From OpenSSL changeLog:
Remove support for all 40 and 56 bit ciphers. This includes all the export
ciphers who are no longer supported and drops support the ephemeral RSA key
exchange. The LOW ciphers currently doesn't have any ciphers in it.
[Kurt Roeckx]
OpenSSL 1.1.0 drops EXPORT ciphers and ephemeral RSA. The ssl_temp_rsa_cb used
here. The OpenSSL manual for this function is:
https://wiki.openssl.org/index.php/Manual:SSL_CTX_set_tmp_rsa_callback(3)
Amos Jeffries [Mon, 26 Dec 2016 02:15:22 +0000 (15:15 +1300)]
Bug 3940 pt2: Make 'cache deny' do what is documented
Instead of overriding whatever cacheability was previously set to
(including changing non-cacheables to be cacheable) actually
prevent both cache read and write.
This 'regression' appears after initial bug 3940 fix.
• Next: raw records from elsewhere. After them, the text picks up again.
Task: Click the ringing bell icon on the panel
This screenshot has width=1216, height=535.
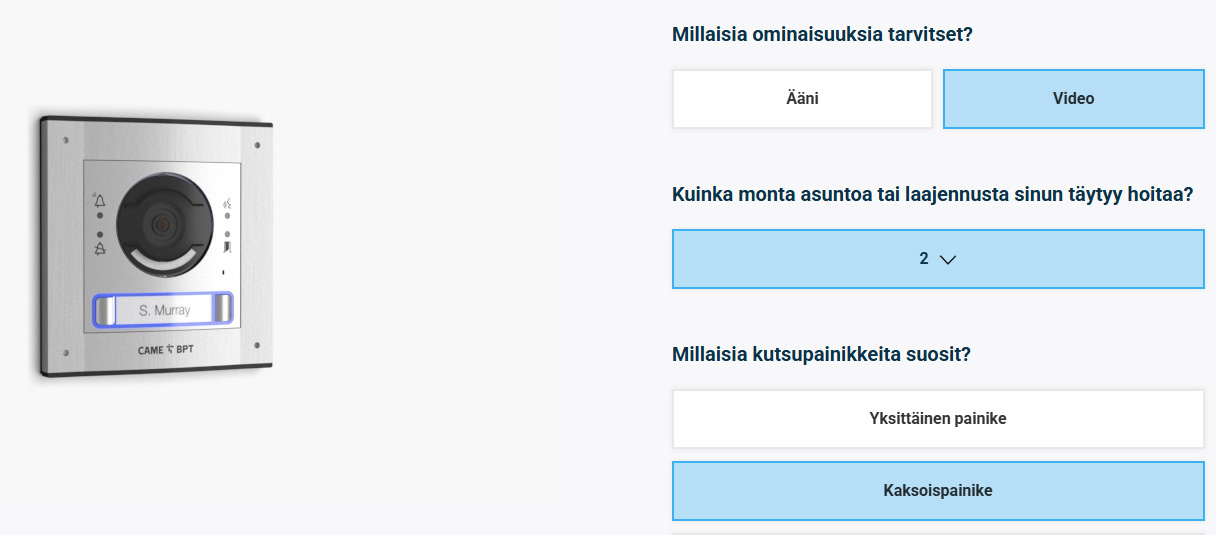Action: [x=100, y=200]
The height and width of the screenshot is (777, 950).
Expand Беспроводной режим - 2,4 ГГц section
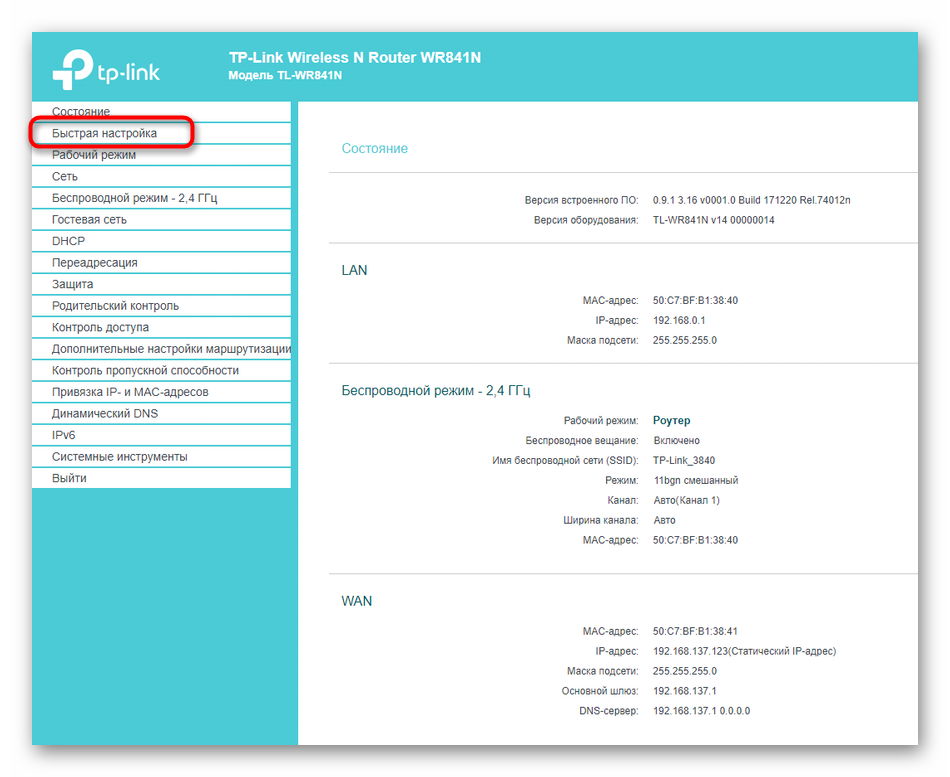click(x=134, y=198)
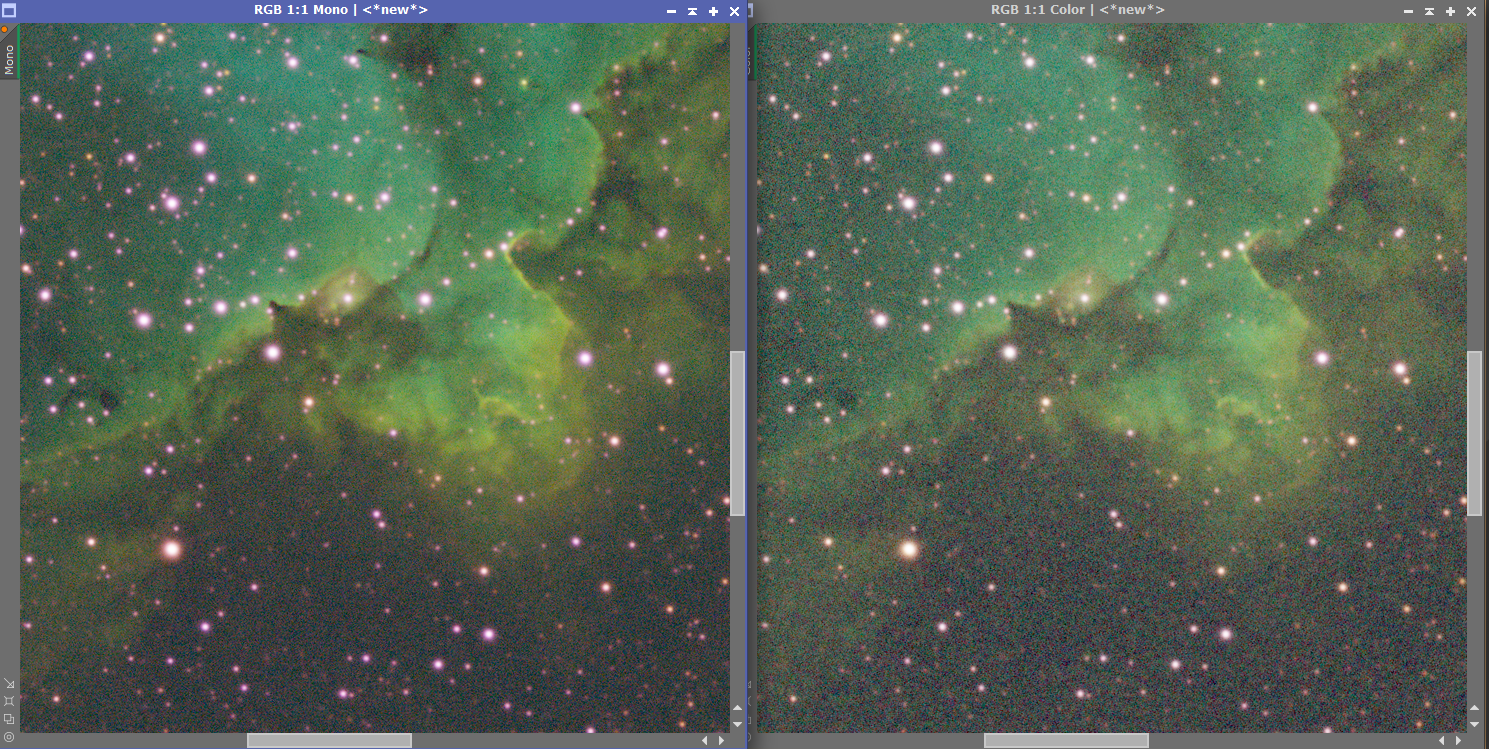Click the Mono window down scroll arrow
1489x749 pixels.
pos(738,723)
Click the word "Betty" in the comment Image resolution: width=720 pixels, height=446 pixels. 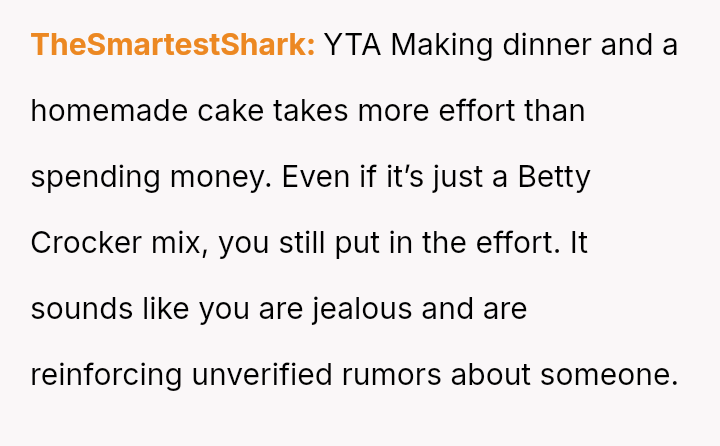[x=554, y=177]
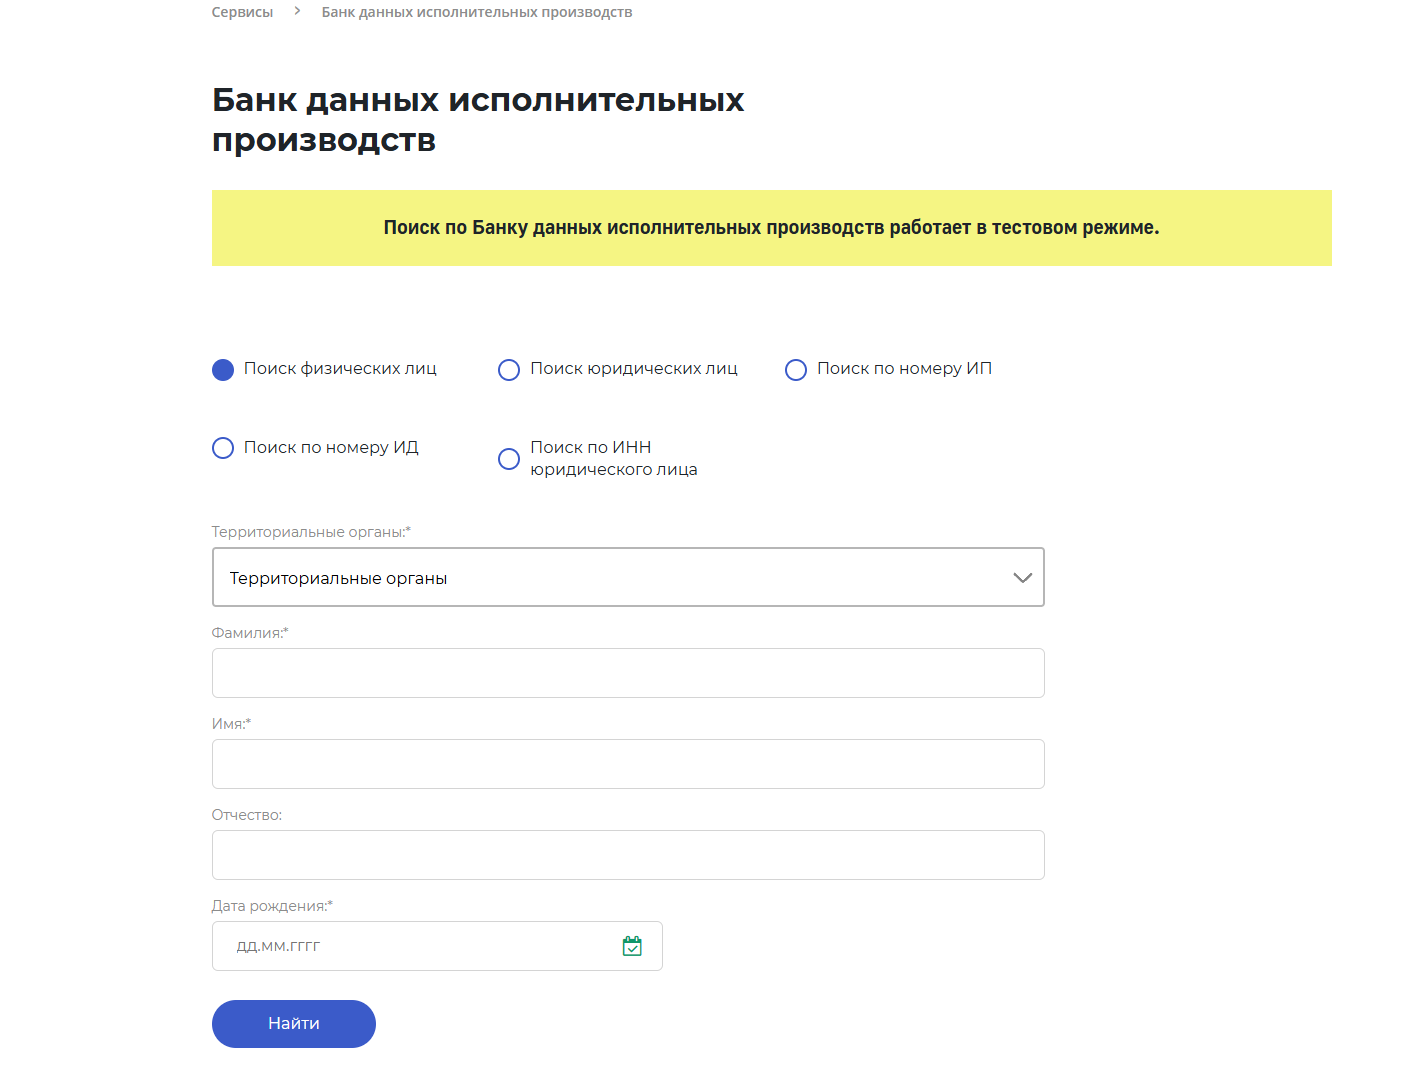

Do not share private responses with collapsed client(s).
This excessive sharing problem with collapsed forwarding code has
several layers. In most cases, the core CF code does not share
uncachable or private response with collapsed clients because of the
refreshCheckHTTP() check. However, some responses might not be subject
to that (or equivalent) check. More importantly, collapsed revalidation
code does not check its responses at all and, hence, easily shares
private responses.
This short-term fix incorrectly assumes that an entry may become private
(KEY_PRIVATE) only when it cannot be shared among multiple clients
(e.g., because of a Cache-Control:private response header). However,
there are a few other cases when an entry becomes private. One of them
is a DISK_NO_SPACE_LEFT error inside storeSwapOutFileClosed() where
StoreEntry::releaseRequest() sets KEY_PRIVATE for a sharable entry [that
may still be perfectly preserved in the memory cache]. Consequently, the
short-term fix reduces CF effectiveness. The extent of this reduction is
probably environment-dependent.
Also: do not re-use SET_COOKIE headers for collapsed revalidation slaves,
i.e., adhere to the same requirement as for regular response HITs.
Garri Djavadyan [Fri, 9 Dec 2016 04:42:34 +0000 (17:42 +1300)]
Bug 3940 (partial): hostHeaderVerify failures MISS when they should be HIT
This fixes the critical condition leading to the HIT. However not all
code is correctly setting flags.noCache and flags.cacheable (see bugzilla).
So there may be other fixes needed after this.